You are assuming everyone switching from Cable/Satellite TV would subscribe to all those channels. 99% only watch 5 or fewer channels of the a little over 100 they currently get. Most of those channels are garbage and would never survive as a subscription streaming channel. If they run commercials and charge a subscription no one that streams will pay for it. Sling has discovered that and so have never had enough subscriptions to make a profit. The only way they would survive as a streaming (IPTV) internet channel is to make the channel free like Crackle or drop all the commercials like Netflix. To be honest most of their content is so poor from decades of no competition programming no one would watch even if they provided a free channel. I dropped Netflix when XTV became available because it's much better and best of all it's free. I do contribute a few bucks as the person that operates it takes donations for it's support. XTV is such a great channel someone could be very happy having that one channel on my ROKU menu with it's hundreds of high quality free IPTV sub-channels.

In reply to by NoWayJose

LawsofPhysics Tue, 08/08/2017 - 16:26 Permalink

Well.  I will say that one common problem that explains all the bullshit in today's world, far too many overcompensated useless paper-pushing middlmen... Although, I don't necessarily know if the folks at disney will be any better at this business.  I guess it comes down to who owns the transmission network.  Better "rebalance" my communication stocks...
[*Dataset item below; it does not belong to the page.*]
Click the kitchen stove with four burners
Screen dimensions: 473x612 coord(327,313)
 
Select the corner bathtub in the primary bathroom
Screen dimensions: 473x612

quesnay Tue, 08/08/2017 - 16:28 Permalink

Ugh. Soon there will be 10 different steaming services all with exclusive rights to different crap.Well back to bit-torrent it is then. When it was all in one place, it was just easier to pay for it.

Karl Marxist Tue, 08/08/2017 - 16:30 Permalink

The Pedophile/homo Jewish attorney run Disney is setting itself up for their great demise. Didn't ABC, Disney owned, learn it's lesson from ESPN's demise? Stupid Jewish attorneys.

chosen (not verified) Tue, 08/08/2017 - 16:36 Permalink

Most of Disney is crap.   ESPN is complete crap.  Netflix movie selection is crap.    Not interested in crap.

NDXTrader Tue, 08/08/2017 - 16:36 Permalink

All Disney has to do is promise some new Star Wars, Marvel, Frozen, Lion King, etc. content and they will have 5 million people signed up to stream in a week. Smart move

Father ¢hristmas (not verified) Tue, 08/08/2017 - 16:41 Permalink

"MLB, NHL, MLS, collegiate sports and tennis' Grand Slam events."White boy shit.